Defense-Search

Defense-Search exhibits the classic characteristics of a browser hijacker application. It is spread via questionable means as it aims to hide its installation from the user's attention, possesses intrusive capabilities allowing it to take control over important browser settings, and promotes a fake search engine.

If users allow the application to be deployed on their computers, in most cases without realizing it, they would almost immediately notice that their Web browsers are no longer behaving in the same way. Indeed, affected Web browsers would have their homepage, new tab page, and default search engine modified to now open the unfamiliar address defence-search.xyz. This page belongs to a fake search engine.

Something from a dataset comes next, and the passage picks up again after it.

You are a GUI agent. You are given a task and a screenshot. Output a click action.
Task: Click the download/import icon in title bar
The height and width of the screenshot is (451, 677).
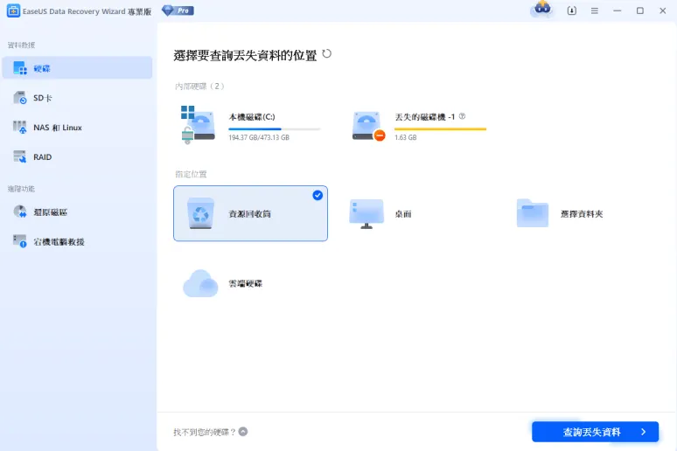point(572,10)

Fake engines are incapable of delivering genuinely generated search results to users. After all, they lack that type of functionality completely. Instead, they take the initiated search queries, redirect them to a different search engine, and take the results from there. For example, defense-search.xyz has been observed to show results produced by Bing.

PUPs (Potentially Unwanted Programs) such as browser hijackers and adware may have even more invasive capabilities. They could be silently spying on browsing activities carried out on the system and transmitting them to their operators. Additional information, such as various device details or even autofill data extracted from the affected browsers also could be exfiltrated. In the last case, users risk having confidential details (banking information, payment data, credit/debit card numbers) exposed to third parties.